WORK INSTRUCTIONS
Please pull out and copy every line of the records below that contains the string "Task".
========
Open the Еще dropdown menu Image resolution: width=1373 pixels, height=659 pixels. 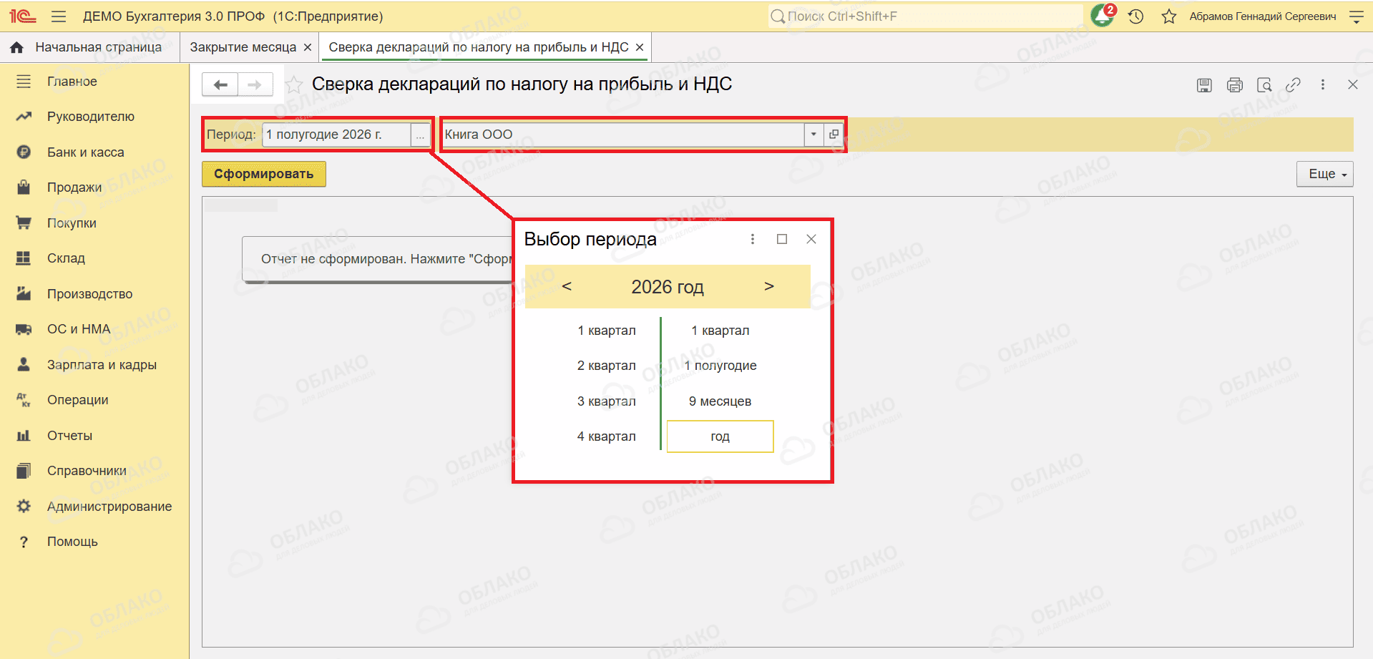[x=1324, y=174]
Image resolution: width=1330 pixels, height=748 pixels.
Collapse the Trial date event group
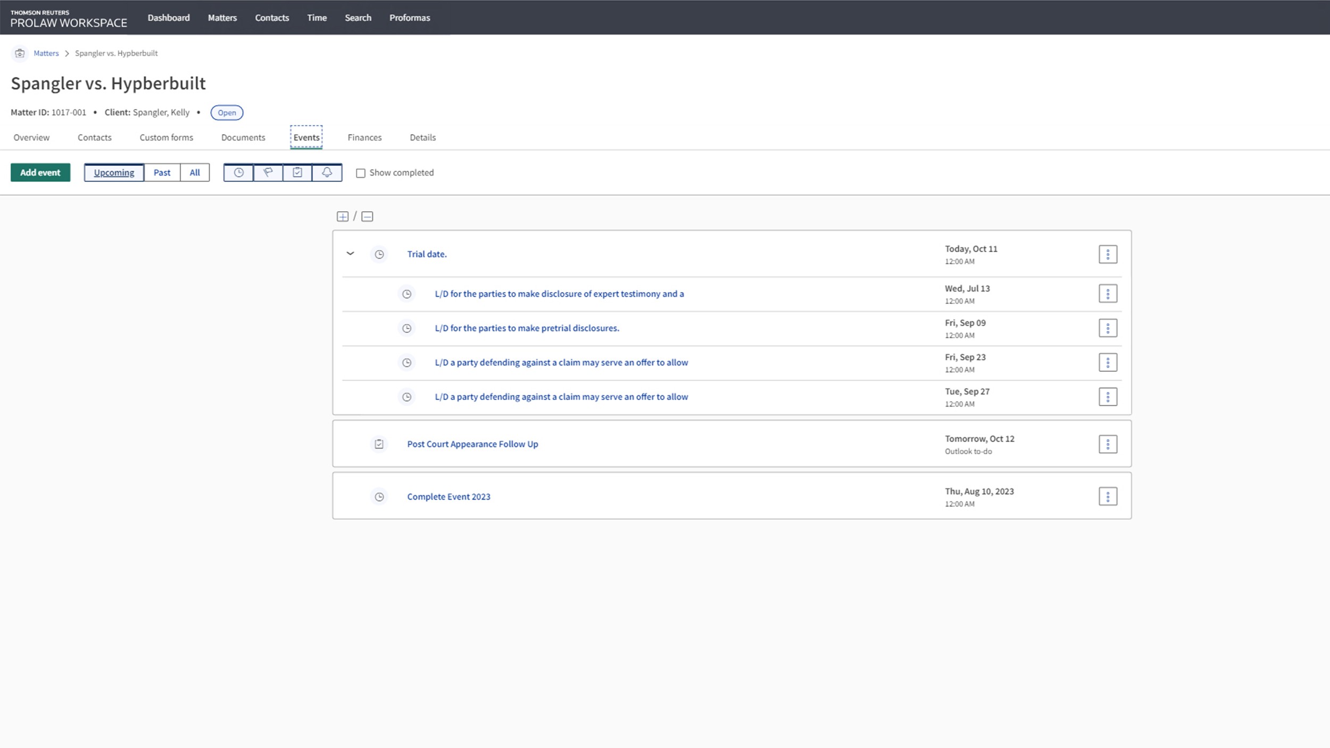coord(350,254)
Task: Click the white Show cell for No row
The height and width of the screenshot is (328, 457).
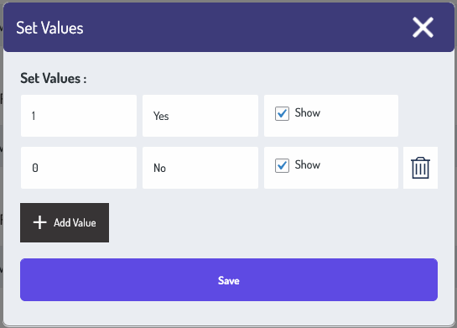Action: coord(331,168)
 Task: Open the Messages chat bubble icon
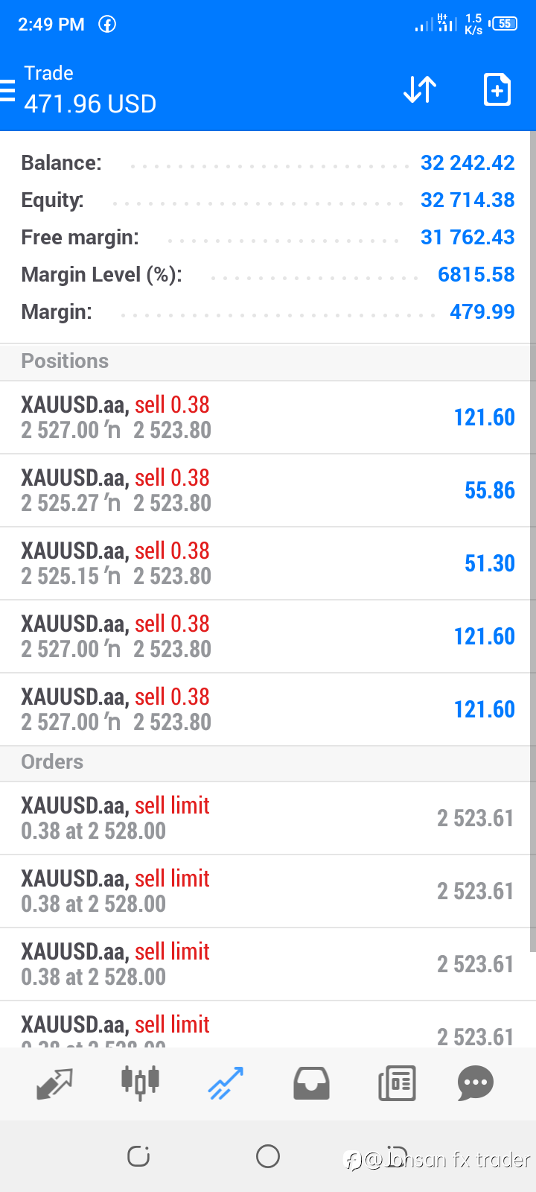(x=476, y=1083)

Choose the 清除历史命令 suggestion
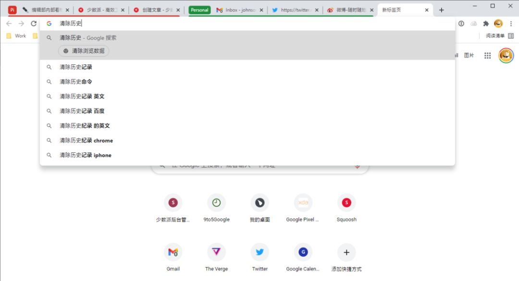pyautogui.click(x=247, y=82)
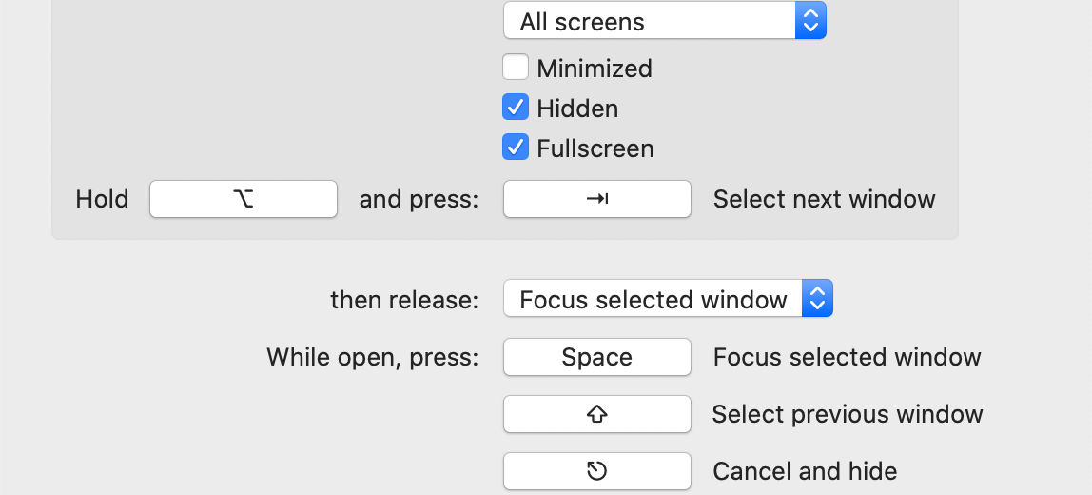Click the circular arrow Cancel shortcut field

(596, 471)
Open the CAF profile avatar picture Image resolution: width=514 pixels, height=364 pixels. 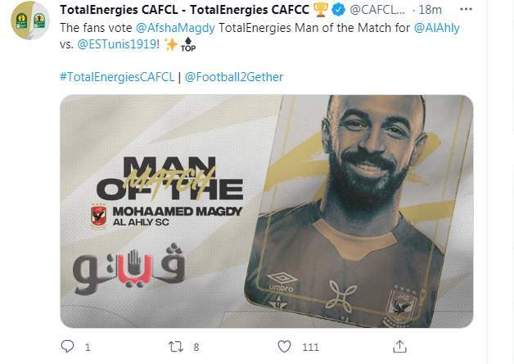click(30, 20)
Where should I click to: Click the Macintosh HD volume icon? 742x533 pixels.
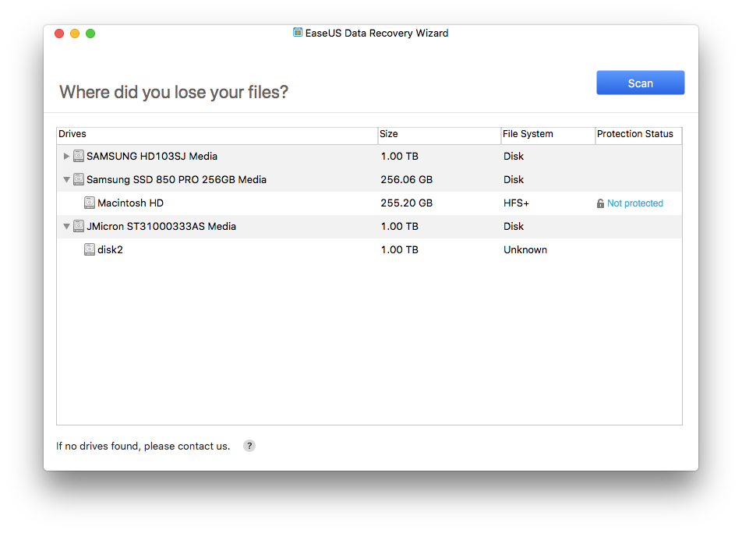(x=90, y=203)
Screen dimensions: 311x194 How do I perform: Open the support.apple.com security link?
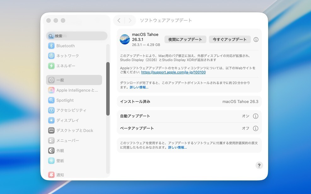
========
WRITTEN ANSWER
Task: Click the white Show cell for No row
 Task: Open the Messages chat bubble icon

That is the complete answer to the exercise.